Do Blog do Vlad
Por Vladimir Aras
O Supremo Tribunal Federal decidiu que o Ministério Público pode investigar.
Eureka! Finalmente.
A decisão da Suprema Corte foi proferida no Recurso Extraordinário 593.727/MG e resulta de uma adequada interpretação da Constituição e da lógica de qualquer sistema acusatório.
Promotores de Justiça e procuradores da República podem investigar? Sim. Agora se pergunta sobre o “como“.
A Resolução 13/2006 do CNMP estabelece um modelo desde 2006. Ali regulou-se o Procedimento Investigatório Criminal (PIC).
O STF fixou outras diretrizes nesse julgamento de maio de 2015, que tem repercussão geral. Transcrevo a proposta do ministro Celso de Mello:
“O Ministério Público dispõe de competência para promover, por autoridade própria, e por prazo razoável, investigações de natureza penal, desde que respeitados os direitos e garantias que assistem a qualquer indiciado e qualquer pessoa sob investigação do Estado, observadas, sempre, por seus agentes, as hipóteses de reserva constitucional de jurisdição e, também, as prerrogativas profissionais de que se acham investidos, em nosso país, os advogados (lei 8906/94, artigo 7º, incisos I, II, III, XI, XIII, XIV e XIX), sem prejuízo da possibilidade – sempre presente no Estado Democrático de Direito – do permanente controle jurisdicional dos atos, necessariamente documentados (súmula vinculante 14), praticados pelos membros dessa instituição.”
O STF reconheceu o óbvio.
A Lei Complementar 75/1993, a Lei 8.625/1993, a Lei 8.069/1990, a Lei
9.613/1998 e a Lei 12.850/2013, entre outros diplomas, estabelecem
algumas ferramentas de investigação, com regramento sobre forma de
inquirições, espécies e prazos de requisições e sobre o manejo de
acordos de colaboração premiada.

▬▬▬▬▬▬▬▬▬▬

• **TAREFA A REALIZAR**:
Responda com base no trecho sobre a decisão do STF:
(a) Em qual recurso a Suprema Corte proferiu a decisão?
(b) Qual resolução do CNMP regulou o Procedimento Investigatório Criminal?
(c) Em que mês e ano ocorreu o julgamento?

• **MATERIAL**:
▬▬▬▬▬▬▬▬▬▬

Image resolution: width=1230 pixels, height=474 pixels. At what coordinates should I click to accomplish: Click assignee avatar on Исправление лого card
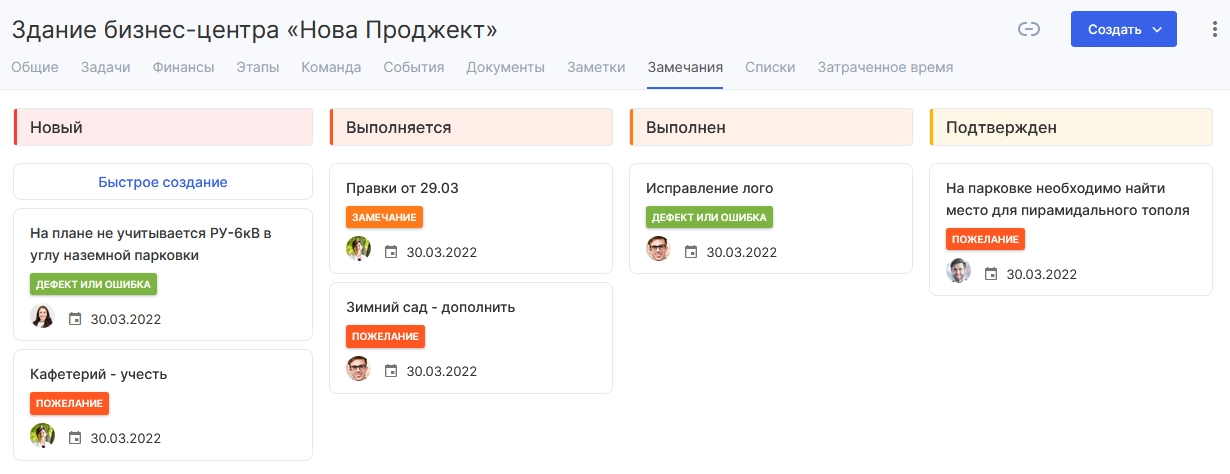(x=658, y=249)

▬▬▬▬▬▬▬▬▬▬

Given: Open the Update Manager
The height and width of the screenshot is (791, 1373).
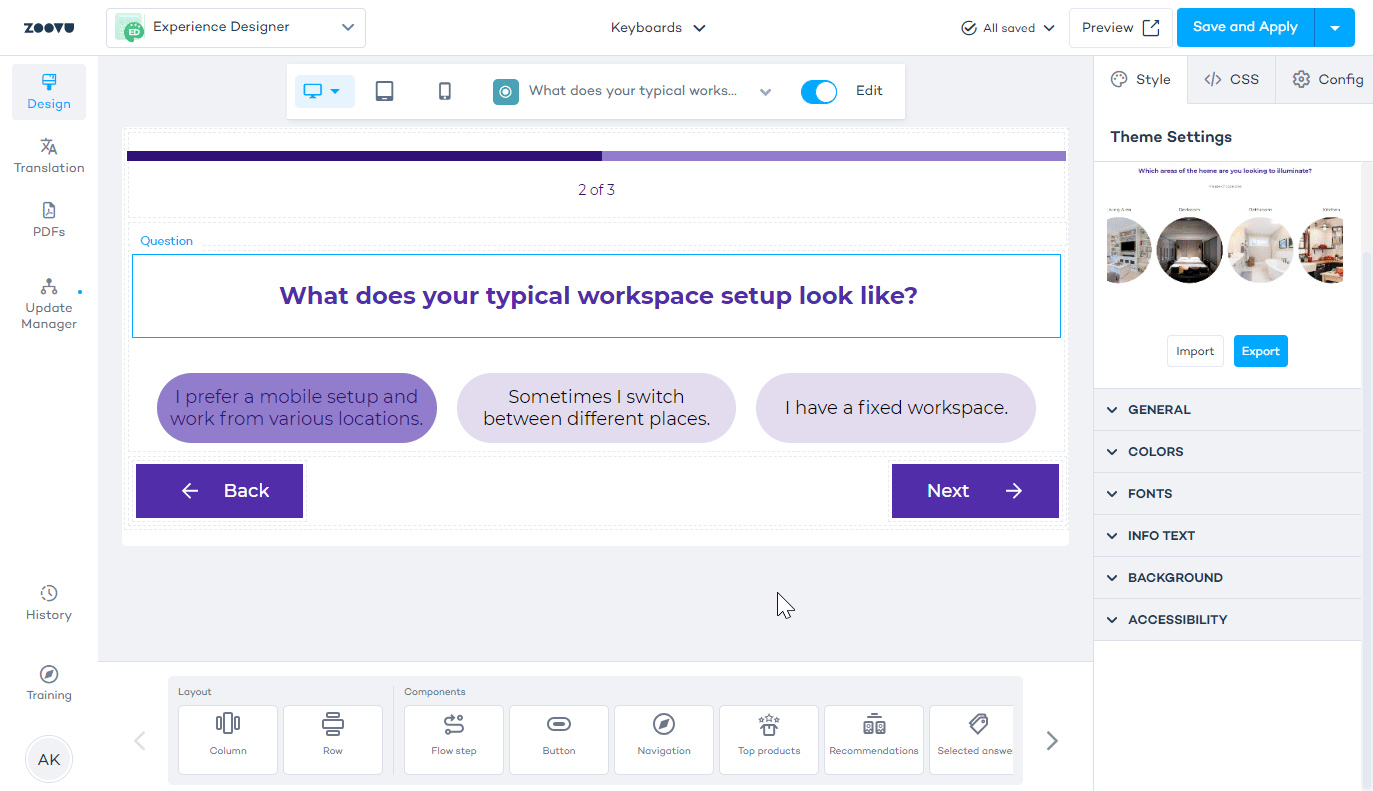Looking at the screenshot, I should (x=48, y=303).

▬▬▬▬▬▬▬▬▬▬

• **RESULTADO DA TAREFA**:
(a) No Recurso Extraordinário 593.727/MG.
(b) A Resolução 13/2006.
(c) Em maio de 2015.